With over 2000 variations of the HLA-A coded MHC, it is difficult to determine the impact of all variants upon HIV loads. However, a select few have been implicated. HLA-A*30 has been shown to decrease viral load to less than 10,000 copies/cubic millimeter, considered quite low. On the other hand, HLA-A*02 has been implicated in high viral load (greater than 100,000 copies/cubic millimeter) when associated with HLA-B*45. Additionally, the haplotypes HLA-A*23-C*07 and HLA-A*02-C*16 typically expressed increased viral loads within the sample population of Zambians. One of the most effective HIV-inhibiting haplotypes was HLA-A*30-C*03 while one of the least effective was HLA-A*23*B*14. In summation, HLA-A*23 was highly correlated with increased HIV load among the sample population, although across samples of differing ethnicity this correlation decreases significantly.

Although classification of the effect of individual HLA genes and alleles on the presence of HIV is difficult, there are still some strong conclusions that can be made.

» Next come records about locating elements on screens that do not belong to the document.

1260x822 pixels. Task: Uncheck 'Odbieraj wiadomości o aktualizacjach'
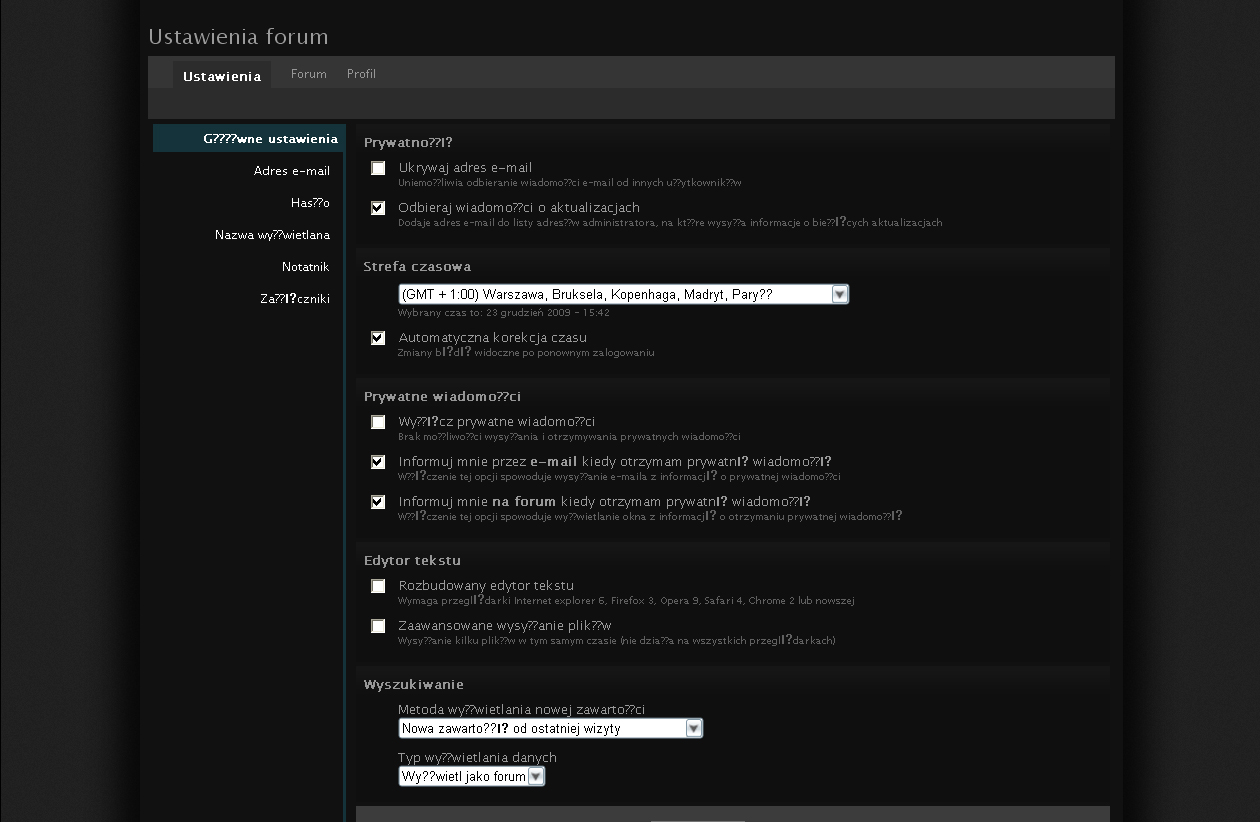[x=378, y=208]
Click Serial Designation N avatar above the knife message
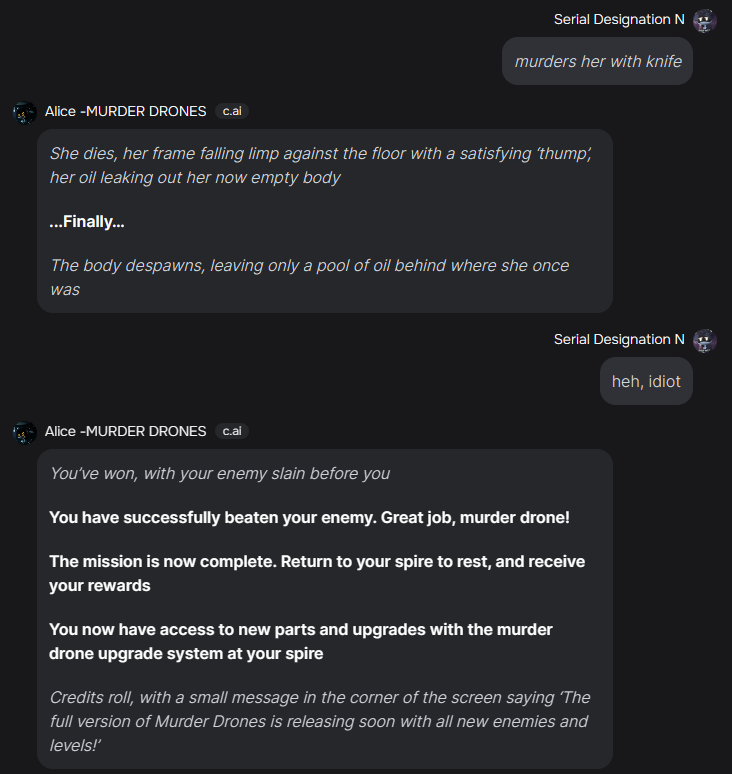This screenshot has height=774, width=732. pyautogui.click(x=705, y=20)
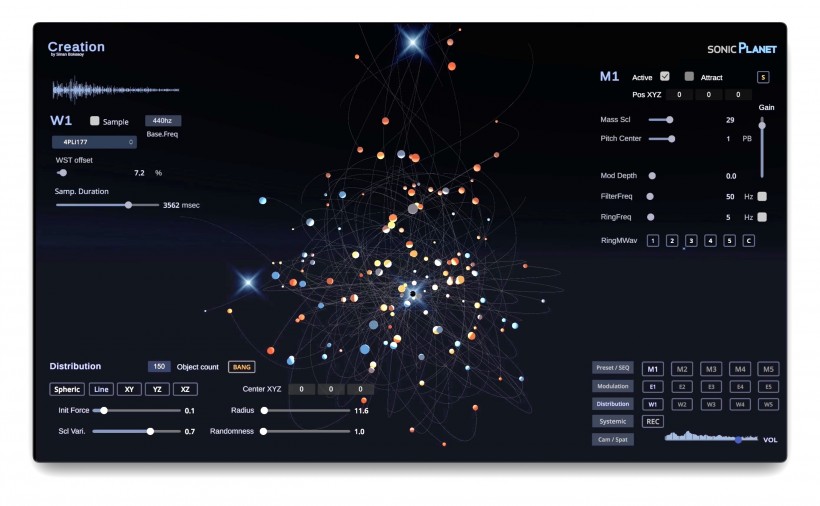820x506 pixels.
Task: Select RingMWav waveform C
Action: [x=748, y=241]
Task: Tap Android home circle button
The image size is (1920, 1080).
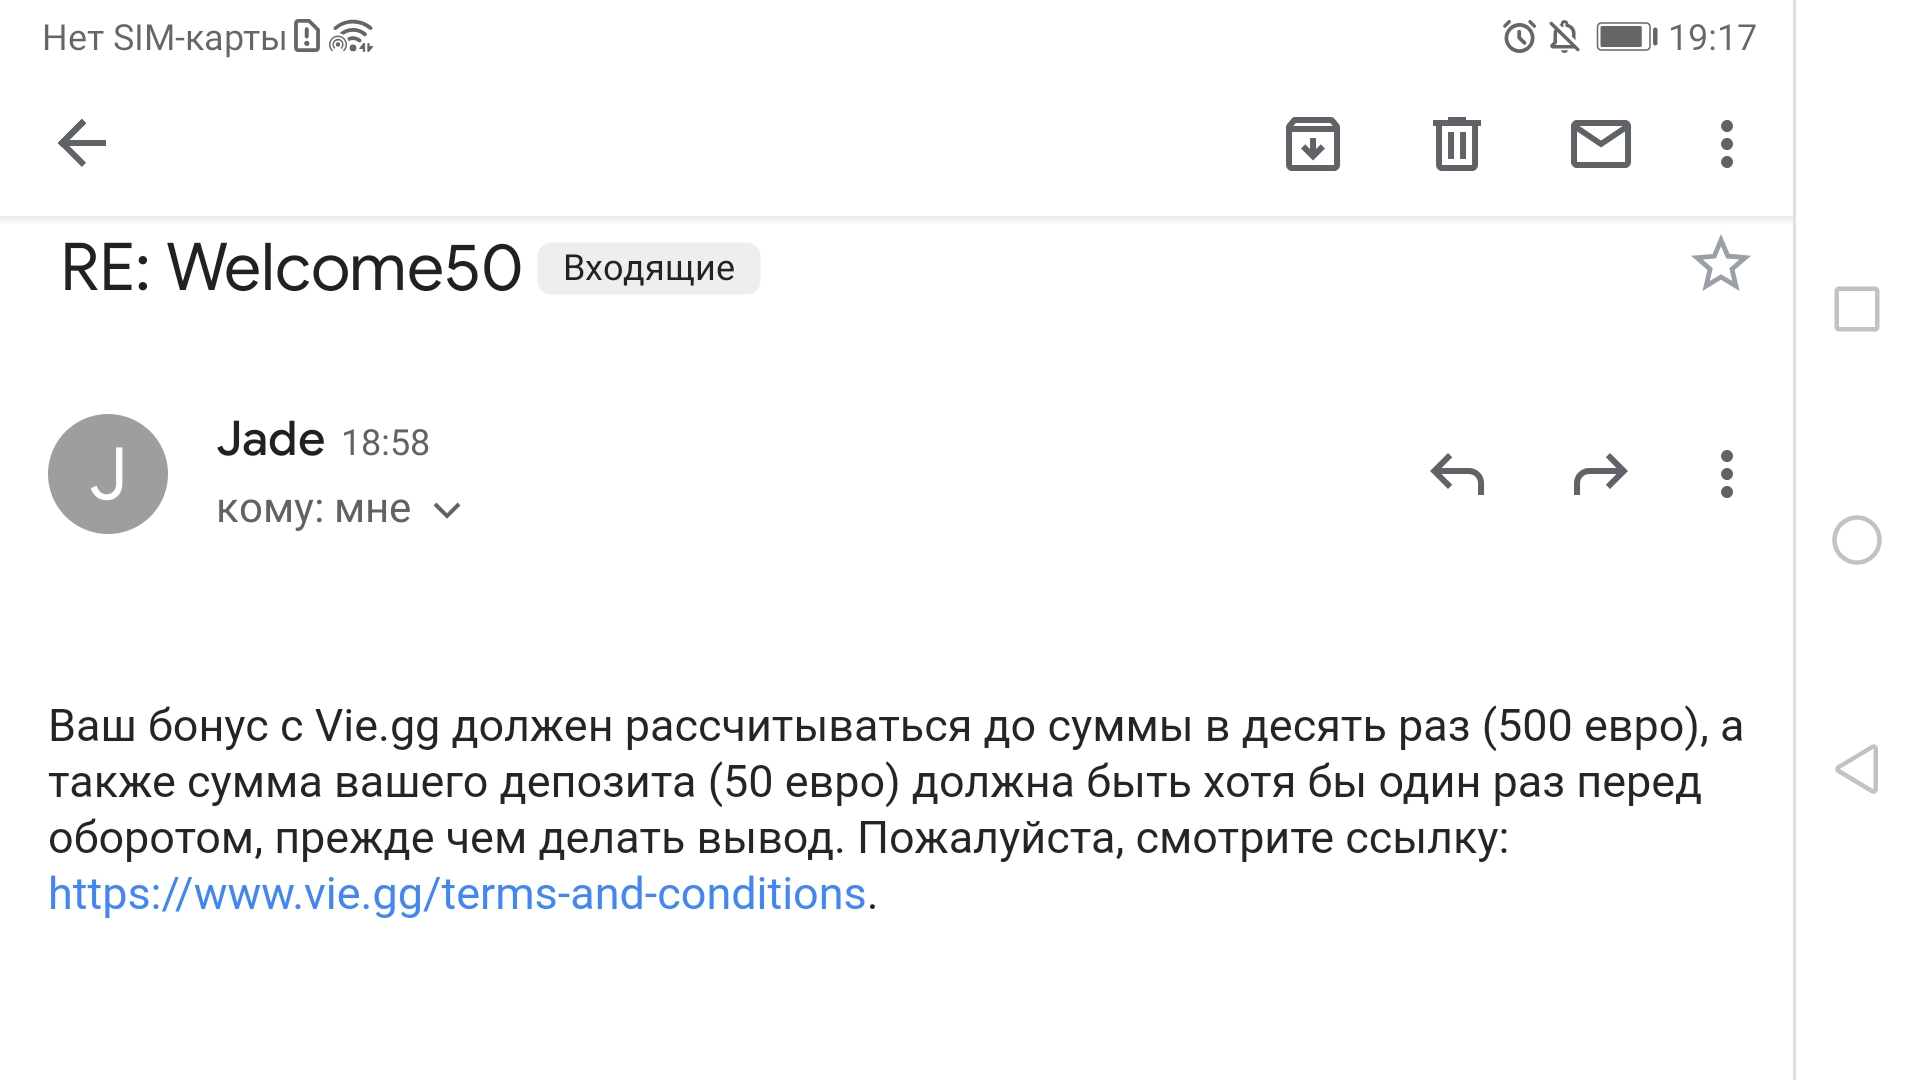Action: (1857, 540)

Individuals who are homozygous in one or more Class I HLA genes typically progress to AIDS much more rapidly than heterozygotes. In some homozygous individuals the rate of progression is double that of heterozygotes. This differential progression is correlated fairly tightly with the degree of heterozygosity. In summation, certain HLA-A alleles are associated with differing viral loads in HIV infected patients; however, due to the diversity amongst those alleles, it is difficult to classify each and every allele's impact upon immune regulation of HIV. Nevertheless, it is possible to correlate heterozygosity in HLA-A alleles to decreased rate of progression to AIDS.

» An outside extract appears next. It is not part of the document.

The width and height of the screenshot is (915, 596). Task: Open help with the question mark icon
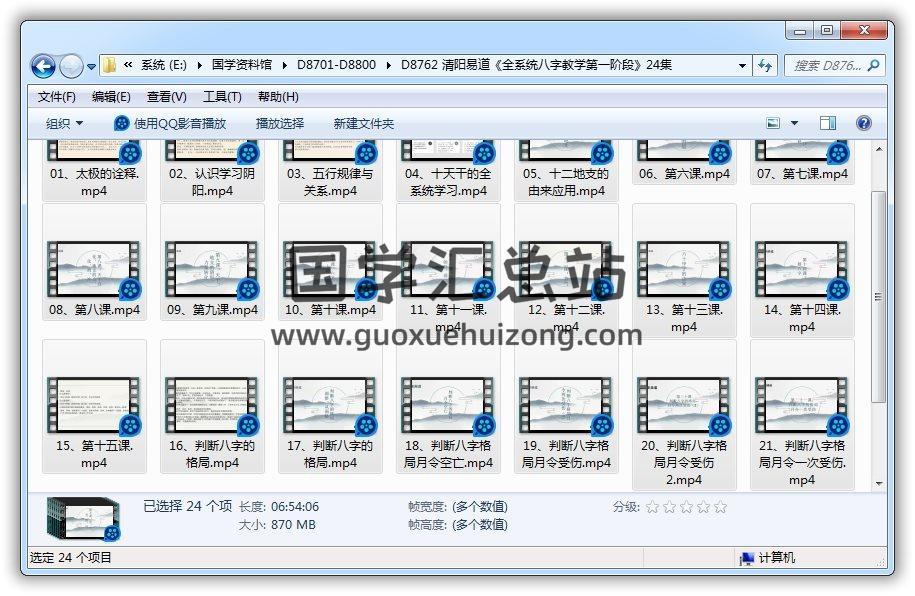[864, 123]
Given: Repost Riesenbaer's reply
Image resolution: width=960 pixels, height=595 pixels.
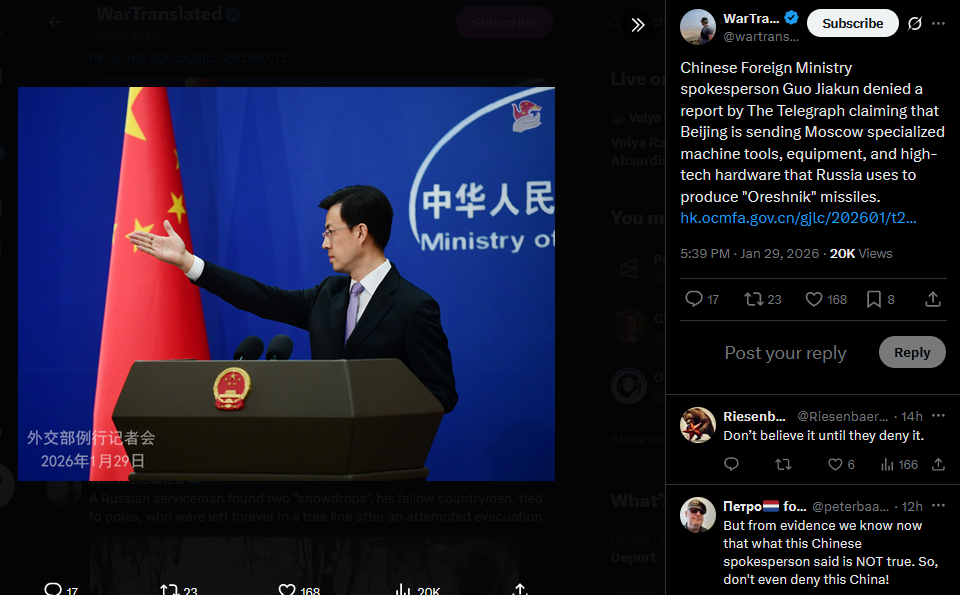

Not only do certain HLA alleles prescribe increased or decreased resistance to HIV, but HIV is able to alter HLA expression, and does so selectively leading to reduced elimination by natural killer cells (NK cells). Research has shown that HIV downregulates Class I MHC expression in infected cells. However, doing so indiscriminately opens up the opportunity for attack by NK cells, because NK cells respond to downregulation of HLA-C and HLA-E. Obviously, this mechanism has put selective pressure on the HIV virus. Thus, HIV has evolved the capability to downregulate HLA-A and HLA-B without significantly disturbing the expression of HLA-C and HLA-E. A protein coded for by the HIV genome, negative regulatory factor (Nef), induces this change by binding to the cytoplasmic tail of the Class I MHC while it is still in the endoplasmic reticulum or occasionally while it is in the early stages of trafficking through the golgi bodies. This complex of MHC and Nef then causes adaptor protein 1 (AP-1) to direct the MHC to the lysosomes for degradation instead of to the cell membrane where it normally functions. In addition to selective HLA downregulation, negative regulatory factor (Nef) enables HIV to downregulate CD4 and CD8. These glycoproteins are essential for, respectively, helper t-cell and cytotoxic t-cell binding to MHCs. Without these cofactors, both types of t-cells are less likely to bind to HLAs and initiate apoptosis, even if the HLA is expressing an HIV derived (non-self) peptide. Both of these proteins are also targeted at their cytoplasmic tail domain. The combination of these abilities greatly enhances HIV's ability to avoid detection by the immune system.

==Summary==

HLA-A is one particular group of the human Class I MHCs. It consists of several hundred different genes and several thousand variant alleles. HLA-A is critical to the cytotoxic t-cell controlled immune response to viruses and other intracellular pathogens. Because each HLA-A gene has a high affinity for slightly different peptides, certain HLA-As are associated with increased risk, more rapid progression, and/or increased severity of many diseases. For similar reasons, HLA-A matching is essential to successful tissue transplants.